[Source excerpt]
:::
Re: Upgrade the scala code using the most updated Spark version

2017-03-28 Thread Dinko Srkoč
Adding to advices given by others ... Spark 2.1.0 works with Scala 2.11, so set:

  scalaVersion := "2.11.8"

When you see something like:

  "org.apache.spark" % "spark-core_2.10" % "1.5.2"

that means that library `spark-core` is compiled against Scala 2.10,
so you would have to change that to 2.11:

  "org.apache.spark" % "spark-core_2.11" % "2.1.0"

better yet, let SBT worry about libraries built against particular
Scala versions:

  "org.apache.spark" %% "spark-core" % "2.1.0"

The `%%` will instruct SBT to choose the library appropriate for a
version of Scala that is set in `scalaVersion`.

It may be worth mentioning that the `%%` thing works only with Scala
libraries as they are compiled against a certain Scala version. Java
libraries are unaffected (have nothing to do with Scala), e.g. for
`slf4j` one only uses single `%`s:

  "org.slf4j" % "slf4j-api" % "1.7.2"

Cheers,
Dinko

On 27 March 2017 at 23:30, Mich Talebzadeh  wrote:
> check these versions
>
> function create_build_sbt_file {
> BUILD_SBT_FILE=${GEN_APPSDIR}/scala/${APPLICATION}/build.sbt
> [ -f ${BUILD_SBT_FILE} ] && rm -f ${BUILD_SBT_FILE}
> cat >> $BUILD_SBT_FILE << !
:::
[Source material]
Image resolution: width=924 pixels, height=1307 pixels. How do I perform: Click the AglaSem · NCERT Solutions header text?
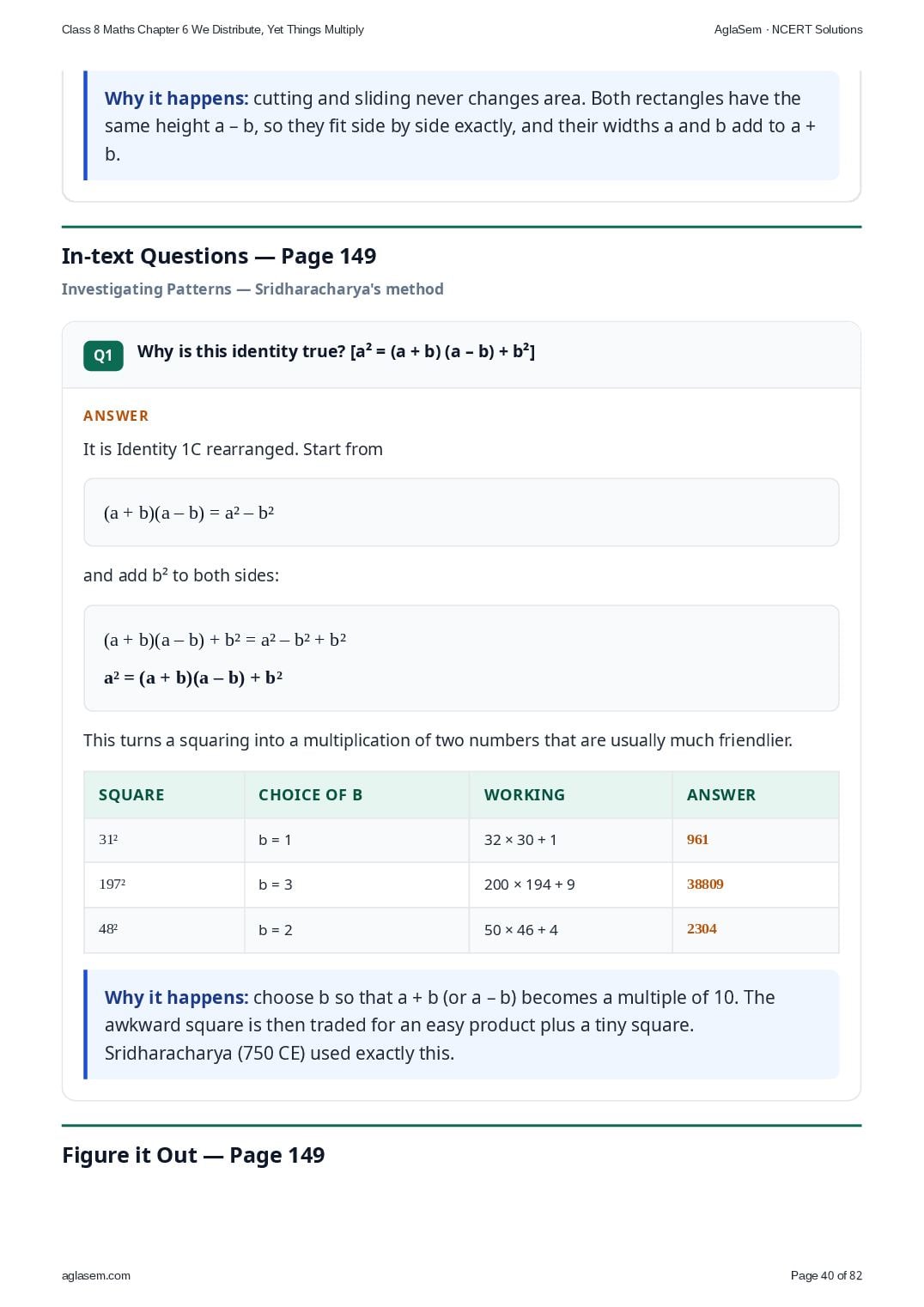[x=788, y=29]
:::
[Task goal] Pick up the Spark and Scala upgrade thread after its last line and keep writing from there.

[Exercise result]
> lazy val root = (project in file(".")).
>   settings(
> name := "${APPLICATION}",
> version := "1.0",
> scalaVersion := "2.11.8",
> mainClass in Compile := Some("myPackage.${APPLICATION}")
>   )
> libraryDependencies += "org.apache.spark" %% "spark-core" % "2.0.0" %
> "provided"
> libraryDependencies += "org.apache.spark" %% "spark-sql" % "2.0.0" %
> "provided"
> libraryDependencies += "org.apache.spark" %% "spark-hive" % "2.0.0" %
> "provided"
> libraryDependencies += "org.apache.spark" %% "spark-streaming" % "2.0.0" %
> "provided"
> libraryDependencies += "org.apache.spark" %% "spark-streaming-kafka" %
> "1.6.1" % "provided"
> libraryDependencies += "com.google.code.gson" % "gson" % "2.6.2"
> libraryDependencies += "org.apache.phoenix" % "phoenix-spark" %
> "4.6.0-HBase-1.0"
> libraryDependencies += "org.apache.hbase" % "hbase" % "1.2.3"
> libraryDependencies += "org.apache.hbase" % "hbase-client" % "1.2.3"
> libraryDependencies += "org.apache.hbase" % "hbase-common" % "1.2.3"
> libraryDependencies += "org.apache.hbase" % "hbase-server" % "1.2.3"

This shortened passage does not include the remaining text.